BEGIN SOURCE EXTRACT
You write about the significance of the seventies for the change that took place and about the role of various humanitarian NGOs, which did not advocate for colonial liberation, but for the protection of individuals from the state. Did something happen in the 1990s? Did the relationship between the nation-state-sovereignty-human rights triangle change then?

Yes, I emphasize or overemphasize the seventies, but it should be said that the nineties are the time when the ideology of human rights matured. The meaning of human rights in the 1970s was a critique of authoritarian regimes and totalitarianism. No one thought about military interventions or the new world order. The fall of communism and the fall of a large number of dictators in the southern hemisphere changed everything.

At the turn of the century, philosophers Jurgen Habermas and John Rawls called on the United States to take on the role of a global policeman. The last decade of the 20th century is the time when human rights become “armed”?
END SOURCE EXTRACT
WORK TO COMPLETE
1. In the interview on human rights, what did the meaning of human rights amount to in the 1970s?
2. Carry on the interview on human rights from its last line.
BEGIN PROVIDED MATERIAL
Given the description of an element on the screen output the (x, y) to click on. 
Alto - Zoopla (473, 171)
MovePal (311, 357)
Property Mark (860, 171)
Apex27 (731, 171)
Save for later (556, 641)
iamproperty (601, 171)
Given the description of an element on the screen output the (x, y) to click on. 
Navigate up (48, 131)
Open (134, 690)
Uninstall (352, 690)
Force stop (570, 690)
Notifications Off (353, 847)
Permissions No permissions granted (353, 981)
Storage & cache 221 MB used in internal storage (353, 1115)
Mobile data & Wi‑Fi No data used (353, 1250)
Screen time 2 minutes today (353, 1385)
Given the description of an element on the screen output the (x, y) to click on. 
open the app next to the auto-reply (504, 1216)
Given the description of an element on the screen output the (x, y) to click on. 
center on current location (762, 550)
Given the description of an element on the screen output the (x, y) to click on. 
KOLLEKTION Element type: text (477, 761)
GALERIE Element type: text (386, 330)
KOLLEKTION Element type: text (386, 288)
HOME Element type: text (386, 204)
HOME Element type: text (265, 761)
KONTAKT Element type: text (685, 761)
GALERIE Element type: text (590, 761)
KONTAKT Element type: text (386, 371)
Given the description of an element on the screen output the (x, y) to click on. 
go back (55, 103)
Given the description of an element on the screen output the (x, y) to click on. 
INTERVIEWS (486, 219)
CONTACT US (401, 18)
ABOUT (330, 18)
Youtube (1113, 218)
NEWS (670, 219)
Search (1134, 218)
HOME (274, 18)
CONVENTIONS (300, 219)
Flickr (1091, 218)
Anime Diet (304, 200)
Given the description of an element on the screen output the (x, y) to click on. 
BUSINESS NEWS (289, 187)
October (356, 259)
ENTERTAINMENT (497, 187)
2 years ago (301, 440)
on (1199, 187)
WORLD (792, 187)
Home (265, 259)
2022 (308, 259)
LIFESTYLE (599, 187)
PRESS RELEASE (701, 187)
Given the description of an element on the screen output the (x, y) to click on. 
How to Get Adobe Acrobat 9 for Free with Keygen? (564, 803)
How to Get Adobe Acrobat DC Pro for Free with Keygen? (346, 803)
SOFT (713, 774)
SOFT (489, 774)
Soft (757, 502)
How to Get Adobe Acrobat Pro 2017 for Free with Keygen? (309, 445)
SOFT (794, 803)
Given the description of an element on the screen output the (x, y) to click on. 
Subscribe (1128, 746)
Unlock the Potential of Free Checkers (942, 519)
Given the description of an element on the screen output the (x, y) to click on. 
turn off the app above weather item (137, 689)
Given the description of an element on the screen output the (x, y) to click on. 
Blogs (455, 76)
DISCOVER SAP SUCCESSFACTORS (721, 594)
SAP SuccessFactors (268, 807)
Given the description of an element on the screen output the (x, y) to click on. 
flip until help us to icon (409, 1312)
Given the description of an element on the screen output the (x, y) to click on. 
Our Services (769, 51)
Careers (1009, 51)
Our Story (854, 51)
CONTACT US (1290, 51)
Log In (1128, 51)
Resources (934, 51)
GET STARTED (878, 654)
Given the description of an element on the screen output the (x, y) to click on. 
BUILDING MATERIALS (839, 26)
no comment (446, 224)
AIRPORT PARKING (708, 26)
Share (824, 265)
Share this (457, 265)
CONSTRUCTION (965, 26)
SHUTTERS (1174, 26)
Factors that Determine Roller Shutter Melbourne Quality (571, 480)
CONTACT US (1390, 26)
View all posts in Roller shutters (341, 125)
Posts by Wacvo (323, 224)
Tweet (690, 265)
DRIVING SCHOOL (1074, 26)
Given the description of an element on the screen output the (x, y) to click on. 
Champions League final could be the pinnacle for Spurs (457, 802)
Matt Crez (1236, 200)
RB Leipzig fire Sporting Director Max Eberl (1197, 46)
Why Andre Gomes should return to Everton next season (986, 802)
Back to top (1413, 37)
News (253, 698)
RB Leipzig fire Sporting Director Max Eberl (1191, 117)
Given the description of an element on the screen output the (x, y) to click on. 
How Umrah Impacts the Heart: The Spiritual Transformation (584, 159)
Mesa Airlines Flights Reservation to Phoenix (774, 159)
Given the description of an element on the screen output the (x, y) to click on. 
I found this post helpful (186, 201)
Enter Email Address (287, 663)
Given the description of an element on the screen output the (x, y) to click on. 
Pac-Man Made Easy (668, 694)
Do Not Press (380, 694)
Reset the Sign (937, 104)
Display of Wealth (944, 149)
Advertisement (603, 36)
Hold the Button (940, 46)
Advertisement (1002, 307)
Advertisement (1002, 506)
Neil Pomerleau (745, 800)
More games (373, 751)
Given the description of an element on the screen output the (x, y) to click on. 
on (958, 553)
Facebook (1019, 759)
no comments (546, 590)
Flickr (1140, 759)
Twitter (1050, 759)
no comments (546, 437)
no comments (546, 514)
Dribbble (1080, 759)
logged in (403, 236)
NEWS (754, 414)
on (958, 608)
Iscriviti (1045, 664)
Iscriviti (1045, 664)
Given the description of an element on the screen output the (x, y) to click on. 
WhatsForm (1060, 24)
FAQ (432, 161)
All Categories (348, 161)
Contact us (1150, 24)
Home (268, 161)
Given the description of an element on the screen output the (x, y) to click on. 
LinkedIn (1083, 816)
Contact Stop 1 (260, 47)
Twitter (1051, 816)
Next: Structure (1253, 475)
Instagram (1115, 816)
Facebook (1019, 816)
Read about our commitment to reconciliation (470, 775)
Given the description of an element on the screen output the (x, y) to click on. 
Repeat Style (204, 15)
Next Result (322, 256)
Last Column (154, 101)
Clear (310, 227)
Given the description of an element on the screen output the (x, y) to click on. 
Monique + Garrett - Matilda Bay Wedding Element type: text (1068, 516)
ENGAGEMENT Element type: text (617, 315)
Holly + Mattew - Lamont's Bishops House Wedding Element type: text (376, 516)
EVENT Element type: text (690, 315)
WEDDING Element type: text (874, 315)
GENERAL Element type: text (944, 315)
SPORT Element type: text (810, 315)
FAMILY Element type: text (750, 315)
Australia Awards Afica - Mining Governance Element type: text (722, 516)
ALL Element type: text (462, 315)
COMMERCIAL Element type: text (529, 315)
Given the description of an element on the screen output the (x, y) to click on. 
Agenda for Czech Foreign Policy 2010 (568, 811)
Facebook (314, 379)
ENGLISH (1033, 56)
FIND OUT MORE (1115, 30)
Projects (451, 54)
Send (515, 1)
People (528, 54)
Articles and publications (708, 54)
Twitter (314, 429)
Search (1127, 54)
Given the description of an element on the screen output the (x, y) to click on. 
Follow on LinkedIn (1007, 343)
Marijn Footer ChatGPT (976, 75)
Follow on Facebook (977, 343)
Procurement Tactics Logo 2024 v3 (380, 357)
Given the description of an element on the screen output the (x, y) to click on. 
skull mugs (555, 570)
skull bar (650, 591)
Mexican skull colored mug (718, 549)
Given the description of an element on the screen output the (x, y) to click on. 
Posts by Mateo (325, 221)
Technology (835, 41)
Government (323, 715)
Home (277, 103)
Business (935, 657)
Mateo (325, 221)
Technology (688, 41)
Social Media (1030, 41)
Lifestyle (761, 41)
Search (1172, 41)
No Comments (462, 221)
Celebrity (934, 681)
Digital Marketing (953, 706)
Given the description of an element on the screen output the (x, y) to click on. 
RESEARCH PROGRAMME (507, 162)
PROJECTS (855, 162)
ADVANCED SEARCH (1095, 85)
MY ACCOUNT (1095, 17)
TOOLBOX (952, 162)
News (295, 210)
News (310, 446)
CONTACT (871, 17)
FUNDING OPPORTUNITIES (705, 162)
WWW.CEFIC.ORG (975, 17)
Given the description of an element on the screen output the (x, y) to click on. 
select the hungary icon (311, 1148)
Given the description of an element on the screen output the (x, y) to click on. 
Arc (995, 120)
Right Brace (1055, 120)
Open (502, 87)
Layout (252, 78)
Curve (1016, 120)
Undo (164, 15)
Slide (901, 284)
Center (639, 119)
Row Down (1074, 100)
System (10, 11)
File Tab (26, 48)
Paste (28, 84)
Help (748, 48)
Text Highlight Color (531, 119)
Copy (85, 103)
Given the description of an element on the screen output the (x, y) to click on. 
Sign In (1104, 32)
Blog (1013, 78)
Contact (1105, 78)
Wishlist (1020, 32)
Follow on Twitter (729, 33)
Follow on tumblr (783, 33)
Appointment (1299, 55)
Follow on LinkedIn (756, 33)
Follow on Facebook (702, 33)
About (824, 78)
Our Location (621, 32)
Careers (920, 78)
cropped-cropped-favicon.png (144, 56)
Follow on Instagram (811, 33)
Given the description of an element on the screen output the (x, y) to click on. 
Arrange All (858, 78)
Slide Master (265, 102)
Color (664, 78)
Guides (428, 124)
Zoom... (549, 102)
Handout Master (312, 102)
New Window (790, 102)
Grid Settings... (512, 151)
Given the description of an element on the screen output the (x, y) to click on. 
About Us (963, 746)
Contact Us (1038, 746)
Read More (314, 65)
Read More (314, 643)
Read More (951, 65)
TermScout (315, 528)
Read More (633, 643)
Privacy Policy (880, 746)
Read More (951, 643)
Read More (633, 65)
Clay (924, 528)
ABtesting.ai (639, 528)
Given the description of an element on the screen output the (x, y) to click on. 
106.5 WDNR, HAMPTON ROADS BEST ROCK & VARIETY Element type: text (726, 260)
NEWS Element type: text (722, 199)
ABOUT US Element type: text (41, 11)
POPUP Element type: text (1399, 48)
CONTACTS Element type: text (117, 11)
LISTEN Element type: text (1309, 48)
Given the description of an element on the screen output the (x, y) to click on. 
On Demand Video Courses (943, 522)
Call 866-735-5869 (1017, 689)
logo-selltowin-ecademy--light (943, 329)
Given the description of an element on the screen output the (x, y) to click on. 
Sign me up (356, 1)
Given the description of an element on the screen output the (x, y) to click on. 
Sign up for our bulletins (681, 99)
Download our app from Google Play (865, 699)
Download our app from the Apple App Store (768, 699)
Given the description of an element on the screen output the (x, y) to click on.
END PROVIDED MATERIAL
TASK-BY-TASK OUTPUTS
1. A critique of authoritarian regimes and totalitarianism.

2.
In the military sense, yes. Humanitarian interventions are an old phenomenon, especially common in the 19th century. Humanity is a topic that runs through the interventions, especially in the name of Christians in the Ottoman Empire. Hitler then claimed that his intervention in Eastern Europe was humanitarian. People then understood that humanity could be used as an occasion and that is why the UN Charter does not allow humanitarian interventions. Later, due to the events in Biafra, Nigeria and Bangladesh, individuals tried to revive the idea of ​​intervention, but at that time they were not related to human rights. After 1989, it all mixed up. I think the 1990s are a key moment, when human rights cease to be a moral critique and grow into potential military interventions and legal institutions. You are right about the intellectuals who join all this. Rawls did less than Habermas, but Rawls also argued that if there were renegade states that fell below the minimum standards, we should be allowed to punish them in the name of human rights.

What is the role of intellectuals? When we talk about human rights, we may agree that sentimentalism is very selective. How important are intellectuals today, in the time of mass politics, to convey the message why interventionism is justified?

Sentimentalism is absolutely selective and intellectuals are crucial, and probably always have been. The interventions of the great powers in the 19th century are not always led by states, but also by the public that demands interventions. We think of intellectuals as individuals who oversee power, and of newspapers as an independent element. Historians know that this is half true at best. Intellectuals and newspapers are often very close to their policies and serve them as much as they undermine them. You are right when you suggest that in the 1990s intellectuals failed to see what was really going on, and that was the awakening of the imperial world after the end of the bilateral Cold War arrangement. Intellectuals have contributed to the creation of the myth that there will be a moral end to history. Today we can see that darker forces were at work.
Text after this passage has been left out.